Saved data entries:
= = = = = = =
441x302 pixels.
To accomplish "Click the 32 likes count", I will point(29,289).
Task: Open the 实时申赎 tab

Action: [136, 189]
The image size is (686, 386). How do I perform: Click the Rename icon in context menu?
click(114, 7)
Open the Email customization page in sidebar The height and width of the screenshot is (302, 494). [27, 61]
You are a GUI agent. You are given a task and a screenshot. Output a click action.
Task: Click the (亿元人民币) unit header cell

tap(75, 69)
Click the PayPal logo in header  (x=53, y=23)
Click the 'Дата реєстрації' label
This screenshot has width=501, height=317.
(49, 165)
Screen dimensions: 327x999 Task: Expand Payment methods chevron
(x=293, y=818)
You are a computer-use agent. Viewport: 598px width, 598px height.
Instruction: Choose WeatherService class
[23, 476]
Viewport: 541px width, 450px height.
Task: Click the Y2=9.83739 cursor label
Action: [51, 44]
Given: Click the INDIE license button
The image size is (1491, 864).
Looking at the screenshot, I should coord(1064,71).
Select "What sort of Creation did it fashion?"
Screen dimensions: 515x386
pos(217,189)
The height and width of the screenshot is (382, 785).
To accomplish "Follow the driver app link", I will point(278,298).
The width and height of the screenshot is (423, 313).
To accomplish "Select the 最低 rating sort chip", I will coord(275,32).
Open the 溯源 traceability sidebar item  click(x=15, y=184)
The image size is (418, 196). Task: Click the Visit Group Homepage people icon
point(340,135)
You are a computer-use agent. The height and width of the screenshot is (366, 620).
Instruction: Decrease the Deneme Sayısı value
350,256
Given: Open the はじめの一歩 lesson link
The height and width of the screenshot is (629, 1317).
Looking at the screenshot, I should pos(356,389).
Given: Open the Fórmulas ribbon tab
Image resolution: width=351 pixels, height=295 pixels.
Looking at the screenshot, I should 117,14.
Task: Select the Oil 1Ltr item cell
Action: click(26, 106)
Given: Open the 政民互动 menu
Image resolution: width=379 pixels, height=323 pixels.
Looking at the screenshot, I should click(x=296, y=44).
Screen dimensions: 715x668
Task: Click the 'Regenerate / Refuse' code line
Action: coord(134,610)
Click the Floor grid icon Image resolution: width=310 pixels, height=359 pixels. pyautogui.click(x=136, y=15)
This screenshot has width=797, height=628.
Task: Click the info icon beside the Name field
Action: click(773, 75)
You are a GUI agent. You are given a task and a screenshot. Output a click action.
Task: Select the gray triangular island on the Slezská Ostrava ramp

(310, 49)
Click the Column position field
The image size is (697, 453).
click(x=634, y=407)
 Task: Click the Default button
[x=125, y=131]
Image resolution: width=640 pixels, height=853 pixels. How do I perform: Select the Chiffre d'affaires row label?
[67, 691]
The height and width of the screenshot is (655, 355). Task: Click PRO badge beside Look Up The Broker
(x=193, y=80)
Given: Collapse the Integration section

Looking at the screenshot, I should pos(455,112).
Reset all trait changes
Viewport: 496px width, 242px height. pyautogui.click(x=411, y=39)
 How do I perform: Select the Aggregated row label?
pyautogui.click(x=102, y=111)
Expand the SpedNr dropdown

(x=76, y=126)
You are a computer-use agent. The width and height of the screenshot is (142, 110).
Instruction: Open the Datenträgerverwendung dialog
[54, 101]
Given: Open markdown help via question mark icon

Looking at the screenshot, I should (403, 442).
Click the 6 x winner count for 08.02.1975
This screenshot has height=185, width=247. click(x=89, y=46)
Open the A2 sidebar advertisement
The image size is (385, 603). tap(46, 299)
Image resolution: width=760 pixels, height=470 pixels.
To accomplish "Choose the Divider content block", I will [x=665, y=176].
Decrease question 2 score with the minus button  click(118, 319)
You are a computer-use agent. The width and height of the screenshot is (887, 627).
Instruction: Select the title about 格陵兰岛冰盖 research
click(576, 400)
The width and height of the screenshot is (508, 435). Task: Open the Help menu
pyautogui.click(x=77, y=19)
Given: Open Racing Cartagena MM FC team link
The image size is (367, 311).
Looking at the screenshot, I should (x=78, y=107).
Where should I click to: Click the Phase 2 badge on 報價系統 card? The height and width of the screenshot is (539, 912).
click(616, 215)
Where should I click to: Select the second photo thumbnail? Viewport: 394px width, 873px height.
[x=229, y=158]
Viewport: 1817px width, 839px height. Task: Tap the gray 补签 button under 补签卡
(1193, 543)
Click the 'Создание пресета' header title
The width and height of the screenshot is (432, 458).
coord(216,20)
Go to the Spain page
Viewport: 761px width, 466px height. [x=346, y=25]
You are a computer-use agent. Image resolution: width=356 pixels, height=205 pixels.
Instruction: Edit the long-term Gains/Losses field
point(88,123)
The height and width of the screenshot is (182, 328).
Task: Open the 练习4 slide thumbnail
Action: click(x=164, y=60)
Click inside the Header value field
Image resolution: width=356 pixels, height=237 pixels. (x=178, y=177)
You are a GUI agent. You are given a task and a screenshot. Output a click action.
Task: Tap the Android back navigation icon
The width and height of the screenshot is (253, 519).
= = = = = = =
■ **Work request**
Report back every line of the entries in which "will" occurs.

■ **Exercise output**
To accomplish "Click the 32 likes count", I will point(29,289).
To accomplish "Follow the driver app link", I will point(278,298).
To accomplish "Select the 最低 rating sort chip", I will coord(275,32).
To accomplish "Choose the Divider content block", I will [x=665, y=176].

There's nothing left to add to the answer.